(INSTRUCTIONS FOR THE TASK)
In every line, swap "chevron" for "arrow icon" and keep everything else the same. Leave out the pictures.

(DATA PROVIDED)
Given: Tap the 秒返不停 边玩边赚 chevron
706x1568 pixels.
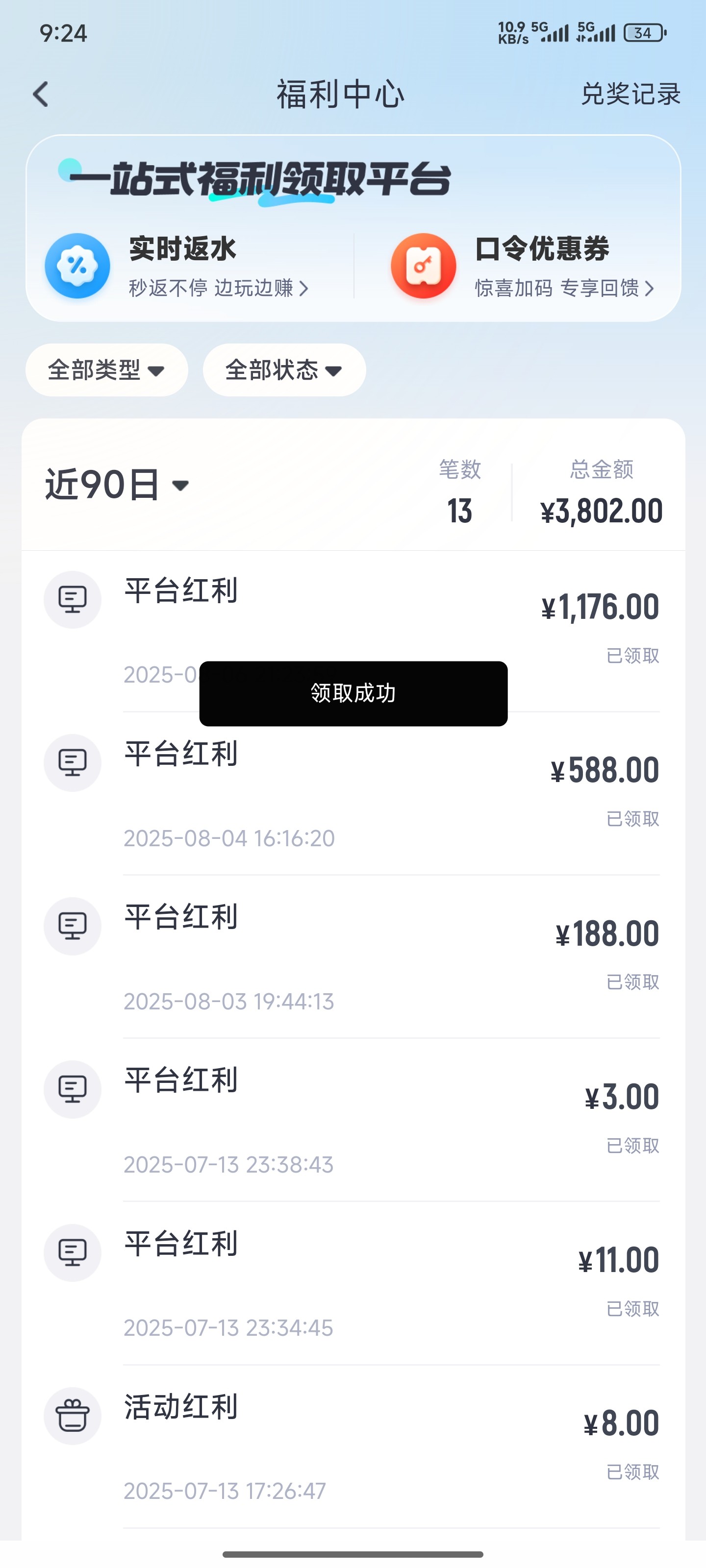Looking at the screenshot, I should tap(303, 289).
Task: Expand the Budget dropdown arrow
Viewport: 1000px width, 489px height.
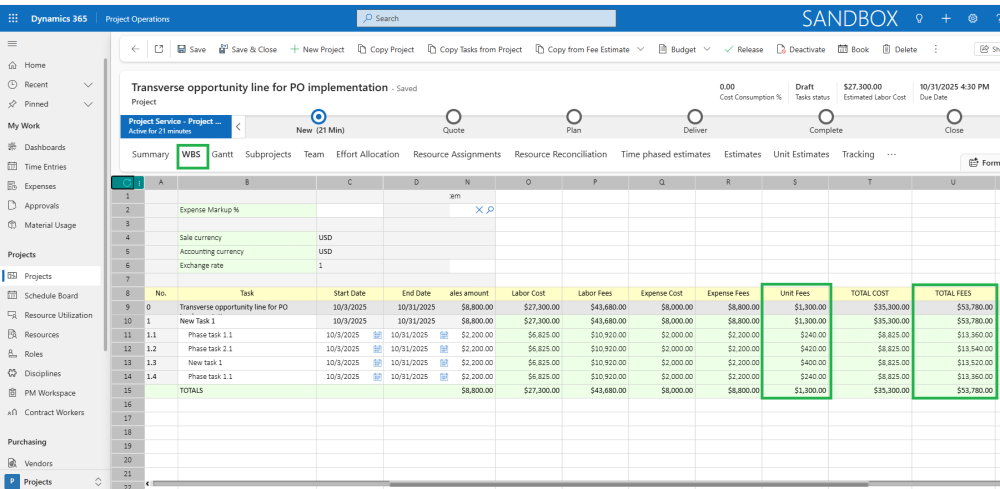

(WORKED ANSWER)
Given: Tap the 秒返不停 边玩边赚 arrow icon
706x1568 pixels.
Looking at the screenshot, I should tap(303, 289).
Task: Expand the Budget dropdown arrow
Viewport: 1000px width, 489px height.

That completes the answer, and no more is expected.